The fact that he’d offered was testament enough to his character, and besides, if she felt strangely about him when she arrived, she’d simply board the train again and return home.

But most important of all, Mr. Foster was five years her senior and didn’t appear taken aback that Delia had reached five-and-twenty and remained unmarried. Unlike nearly every gentleman in Manhattan.

It didn’t bother Delia much, as she’d never intended to marry, but to go from having men paying visits with distinct intentions only a few years ago to speaking to her as if she were a sister had been a shock.

Not that any of them had maintained an interest back then, of course.

She was far too forthright. If she were entirely honest with herself, it felt nice that Mr. Foster was eager to marry her sight unseen and didn’t care a whit about her age.

Even if she didn’t particularly care to be married at all, it was flattering to be wanted in that way.

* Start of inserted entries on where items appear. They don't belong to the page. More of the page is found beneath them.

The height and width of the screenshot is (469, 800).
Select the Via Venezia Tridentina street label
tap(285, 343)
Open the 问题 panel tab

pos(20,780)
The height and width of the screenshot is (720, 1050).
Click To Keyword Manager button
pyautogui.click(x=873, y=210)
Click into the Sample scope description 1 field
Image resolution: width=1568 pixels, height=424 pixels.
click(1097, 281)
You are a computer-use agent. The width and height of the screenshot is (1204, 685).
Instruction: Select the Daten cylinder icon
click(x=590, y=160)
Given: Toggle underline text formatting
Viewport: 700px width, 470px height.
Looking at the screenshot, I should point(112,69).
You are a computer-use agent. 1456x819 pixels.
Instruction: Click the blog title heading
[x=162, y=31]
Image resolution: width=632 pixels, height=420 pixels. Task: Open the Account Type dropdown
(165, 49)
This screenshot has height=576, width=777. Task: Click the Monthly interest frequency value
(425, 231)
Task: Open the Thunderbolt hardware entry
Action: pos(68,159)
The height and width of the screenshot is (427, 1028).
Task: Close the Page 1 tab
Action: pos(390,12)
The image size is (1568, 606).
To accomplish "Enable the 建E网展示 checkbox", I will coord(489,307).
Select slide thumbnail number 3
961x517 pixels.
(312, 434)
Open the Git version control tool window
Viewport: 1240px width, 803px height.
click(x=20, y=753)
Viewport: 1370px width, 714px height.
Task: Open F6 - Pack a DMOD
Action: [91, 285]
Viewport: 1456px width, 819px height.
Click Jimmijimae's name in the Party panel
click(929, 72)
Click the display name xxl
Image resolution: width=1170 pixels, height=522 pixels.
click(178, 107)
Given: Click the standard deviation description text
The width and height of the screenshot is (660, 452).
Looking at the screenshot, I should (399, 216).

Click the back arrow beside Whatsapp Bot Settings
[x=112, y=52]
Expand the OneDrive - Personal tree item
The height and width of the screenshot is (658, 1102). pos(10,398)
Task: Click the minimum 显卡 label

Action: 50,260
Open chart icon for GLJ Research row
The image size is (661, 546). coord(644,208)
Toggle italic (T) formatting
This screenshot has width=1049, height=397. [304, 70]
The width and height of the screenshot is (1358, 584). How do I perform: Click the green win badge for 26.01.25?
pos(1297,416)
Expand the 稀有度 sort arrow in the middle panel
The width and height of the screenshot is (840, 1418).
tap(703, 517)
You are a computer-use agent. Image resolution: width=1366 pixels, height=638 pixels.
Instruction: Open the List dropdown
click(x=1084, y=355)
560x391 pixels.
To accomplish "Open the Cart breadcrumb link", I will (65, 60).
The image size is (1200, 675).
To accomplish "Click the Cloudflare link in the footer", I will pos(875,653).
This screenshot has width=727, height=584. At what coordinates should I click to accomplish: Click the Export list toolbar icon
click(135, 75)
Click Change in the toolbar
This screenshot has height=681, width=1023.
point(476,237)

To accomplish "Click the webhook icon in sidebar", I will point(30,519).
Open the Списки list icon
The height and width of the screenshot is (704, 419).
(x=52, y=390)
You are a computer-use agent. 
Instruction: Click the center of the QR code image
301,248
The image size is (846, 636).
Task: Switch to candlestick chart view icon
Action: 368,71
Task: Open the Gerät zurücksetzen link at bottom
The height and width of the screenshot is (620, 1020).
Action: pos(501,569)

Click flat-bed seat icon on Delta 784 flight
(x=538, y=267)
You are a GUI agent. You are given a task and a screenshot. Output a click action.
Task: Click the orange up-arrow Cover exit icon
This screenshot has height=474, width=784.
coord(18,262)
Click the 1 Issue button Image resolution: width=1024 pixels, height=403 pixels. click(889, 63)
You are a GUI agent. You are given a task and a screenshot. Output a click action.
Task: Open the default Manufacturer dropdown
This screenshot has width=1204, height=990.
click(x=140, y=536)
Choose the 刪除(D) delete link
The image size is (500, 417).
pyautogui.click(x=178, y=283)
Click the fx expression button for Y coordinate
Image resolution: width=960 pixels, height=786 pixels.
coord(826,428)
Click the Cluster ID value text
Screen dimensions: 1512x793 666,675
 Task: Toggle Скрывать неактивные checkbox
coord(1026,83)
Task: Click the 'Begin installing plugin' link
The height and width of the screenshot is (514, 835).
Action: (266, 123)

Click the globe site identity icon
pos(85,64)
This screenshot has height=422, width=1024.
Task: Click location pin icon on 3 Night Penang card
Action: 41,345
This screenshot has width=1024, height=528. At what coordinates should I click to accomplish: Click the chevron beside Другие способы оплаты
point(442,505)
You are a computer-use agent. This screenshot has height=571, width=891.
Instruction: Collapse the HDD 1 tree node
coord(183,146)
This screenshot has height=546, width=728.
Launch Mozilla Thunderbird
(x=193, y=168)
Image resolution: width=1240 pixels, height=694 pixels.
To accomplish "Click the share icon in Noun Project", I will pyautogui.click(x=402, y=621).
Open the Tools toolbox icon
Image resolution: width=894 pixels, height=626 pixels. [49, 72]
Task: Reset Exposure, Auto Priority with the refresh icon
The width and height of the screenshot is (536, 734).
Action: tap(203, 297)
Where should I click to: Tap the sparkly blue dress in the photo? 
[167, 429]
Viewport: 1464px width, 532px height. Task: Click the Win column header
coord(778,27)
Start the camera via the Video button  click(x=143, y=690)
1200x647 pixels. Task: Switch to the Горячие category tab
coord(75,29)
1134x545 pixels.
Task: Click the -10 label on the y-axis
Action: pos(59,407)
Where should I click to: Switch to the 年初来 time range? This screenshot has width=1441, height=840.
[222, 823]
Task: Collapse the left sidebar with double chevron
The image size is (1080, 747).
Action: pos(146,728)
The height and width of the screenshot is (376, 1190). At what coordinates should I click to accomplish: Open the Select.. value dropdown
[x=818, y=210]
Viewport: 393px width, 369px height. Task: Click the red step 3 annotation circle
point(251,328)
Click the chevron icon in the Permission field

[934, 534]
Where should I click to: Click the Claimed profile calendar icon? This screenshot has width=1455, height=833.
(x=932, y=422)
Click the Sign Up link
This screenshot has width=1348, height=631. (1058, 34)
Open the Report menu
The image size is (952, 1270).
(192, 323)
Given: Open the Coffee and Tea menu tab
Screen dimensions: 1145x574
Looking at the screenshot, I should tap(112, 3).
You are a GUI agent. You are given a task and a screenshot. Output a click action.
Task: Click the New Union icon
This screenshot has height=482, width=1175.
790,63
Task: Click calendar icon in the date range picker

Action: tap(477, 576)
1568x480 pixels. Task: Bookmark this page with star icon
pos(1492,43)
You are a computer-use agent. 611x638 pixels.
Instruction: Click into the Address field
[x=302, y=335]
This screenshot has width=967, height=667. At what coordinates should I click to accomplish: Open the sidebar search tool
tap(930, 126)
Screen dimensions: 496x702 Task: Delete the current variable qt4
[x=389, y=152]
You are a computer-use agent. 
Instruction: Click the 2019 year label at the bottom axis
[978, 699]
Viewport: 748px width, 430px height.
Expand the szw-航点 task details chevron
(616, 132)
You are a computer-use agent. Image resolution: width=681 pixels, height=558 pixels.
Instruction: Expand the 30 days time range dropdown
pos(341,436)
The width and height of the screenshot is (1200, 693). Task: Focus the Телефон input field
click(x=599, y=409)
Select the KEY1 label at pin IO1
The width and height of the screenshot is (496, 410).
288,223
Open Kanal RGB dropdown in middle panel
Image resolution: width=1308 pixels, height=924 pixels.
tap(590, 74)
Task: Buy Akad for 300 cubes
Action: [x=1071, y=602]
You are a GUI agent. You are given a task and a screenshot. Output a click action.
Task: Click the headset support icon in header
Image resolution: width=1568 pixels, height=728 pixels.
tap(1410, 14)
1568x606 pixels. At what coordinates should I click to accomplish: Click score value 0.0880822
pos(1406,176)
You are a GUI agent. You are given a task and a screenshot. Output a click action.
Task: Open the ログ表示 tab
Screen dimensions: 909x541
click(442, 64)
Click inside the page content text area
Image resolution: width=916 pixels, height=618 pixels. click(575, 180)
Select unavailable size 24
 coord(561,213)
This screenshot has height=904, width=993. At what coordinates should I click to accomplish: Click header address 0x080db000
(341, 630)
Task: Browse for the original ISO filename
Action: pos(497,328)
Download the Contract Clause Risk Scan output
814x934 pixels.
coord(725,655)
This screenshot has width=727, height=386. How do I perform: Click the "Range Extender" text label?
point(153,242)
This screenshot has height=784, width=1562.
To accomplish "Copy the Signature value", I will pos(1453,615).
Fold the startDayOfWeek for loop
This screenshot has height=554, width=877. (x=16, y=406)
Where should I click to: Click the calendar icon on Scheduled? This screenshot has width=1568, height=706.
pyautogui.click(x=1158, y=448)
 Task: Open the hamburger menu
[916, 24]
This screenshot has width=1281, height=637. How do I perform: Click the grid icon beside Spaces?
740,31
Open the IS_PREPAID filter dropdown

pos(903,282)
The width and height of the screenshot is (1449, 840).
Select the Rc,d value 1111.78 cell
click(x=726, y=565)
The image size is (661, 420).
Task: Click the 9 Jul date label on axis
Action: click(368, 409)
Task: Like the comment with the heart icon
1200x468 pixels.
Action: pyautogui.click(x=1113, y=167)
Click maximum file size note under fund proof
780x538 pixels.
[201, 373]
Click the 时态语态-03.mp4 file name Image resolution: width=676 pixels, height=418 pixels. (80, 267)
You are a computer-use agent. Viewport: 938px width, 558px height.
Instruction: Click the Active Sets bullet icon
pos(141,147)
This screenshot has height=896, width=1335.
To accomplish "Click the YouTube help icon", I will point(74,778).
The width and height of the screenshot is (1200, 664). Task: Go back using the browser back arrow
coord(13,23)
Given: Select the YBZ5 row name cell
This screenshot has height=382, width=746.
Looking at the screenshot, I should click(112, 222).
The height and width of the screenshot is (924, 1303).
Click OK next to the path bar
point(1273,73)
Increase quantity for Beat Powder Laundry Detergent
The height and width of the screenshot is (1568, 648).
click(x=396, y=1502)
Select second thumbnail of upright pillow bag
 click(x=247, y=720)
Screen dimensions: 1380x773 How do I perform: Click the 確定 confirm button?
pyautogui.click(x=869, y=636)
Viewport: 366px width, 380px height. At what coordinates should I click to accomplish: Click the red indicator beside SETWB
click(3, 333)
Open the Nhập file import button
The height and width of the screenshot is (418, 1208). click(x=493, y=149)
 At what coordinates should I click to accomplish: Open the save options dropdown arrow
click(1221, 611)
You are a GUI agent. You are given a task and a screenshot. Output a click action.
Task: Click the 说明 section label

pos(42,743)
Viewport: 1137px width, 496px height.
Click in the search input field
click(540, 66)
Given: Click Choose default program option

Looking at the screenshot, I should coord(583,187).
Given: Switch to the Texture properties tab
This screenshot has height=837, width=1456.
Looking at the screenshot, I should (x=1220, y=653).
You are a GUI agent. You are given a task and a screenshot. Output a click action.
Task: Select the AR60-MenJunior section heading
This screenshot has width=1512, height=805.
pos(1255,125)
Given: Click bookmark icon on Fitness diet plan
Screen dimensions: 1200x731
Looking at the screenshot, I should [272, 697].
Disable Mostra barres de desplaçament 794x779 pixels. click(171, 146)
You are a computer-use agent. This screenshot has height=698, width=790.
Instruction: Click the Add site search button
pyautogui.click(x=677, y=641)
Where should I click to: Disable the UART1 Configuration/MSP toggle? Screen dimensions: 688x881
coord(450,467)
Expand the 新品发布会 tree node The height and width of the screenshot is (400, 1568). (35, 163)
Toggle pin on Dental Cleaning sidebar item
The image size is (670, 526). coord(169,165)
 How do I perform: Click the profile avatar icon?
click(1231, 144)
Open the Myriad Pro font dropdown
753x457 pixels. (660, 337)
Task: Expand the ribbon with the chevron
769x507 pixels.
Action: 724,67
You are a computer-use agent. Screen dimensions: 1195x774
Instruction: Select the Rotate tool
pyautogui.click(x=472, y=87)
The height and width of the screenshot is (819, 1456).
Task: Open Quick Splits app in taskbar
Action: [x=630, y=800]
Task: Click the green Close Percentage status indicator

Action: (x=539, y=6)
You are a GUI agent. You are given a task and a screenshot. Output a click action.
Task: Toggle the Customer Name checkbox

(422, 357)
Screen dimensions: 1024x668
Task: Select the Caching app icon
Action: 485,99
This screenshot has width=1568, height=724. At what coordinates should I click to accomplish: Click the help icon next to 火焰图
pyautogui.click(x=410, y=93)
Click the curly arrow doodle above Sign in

She placed his letter back into her reticule and stood with an assured smile.

If all went well, she would be on a train to Colorado by the end of the month.

She would write articles about her experience that were so compelling Roy would have no choice but to print them.

And if he didn’t, there was nothing at all stopping her from sending them to another newspaper.

She, Cordelia Elliott, was about to become the most sought-after newspaperwoman in the country.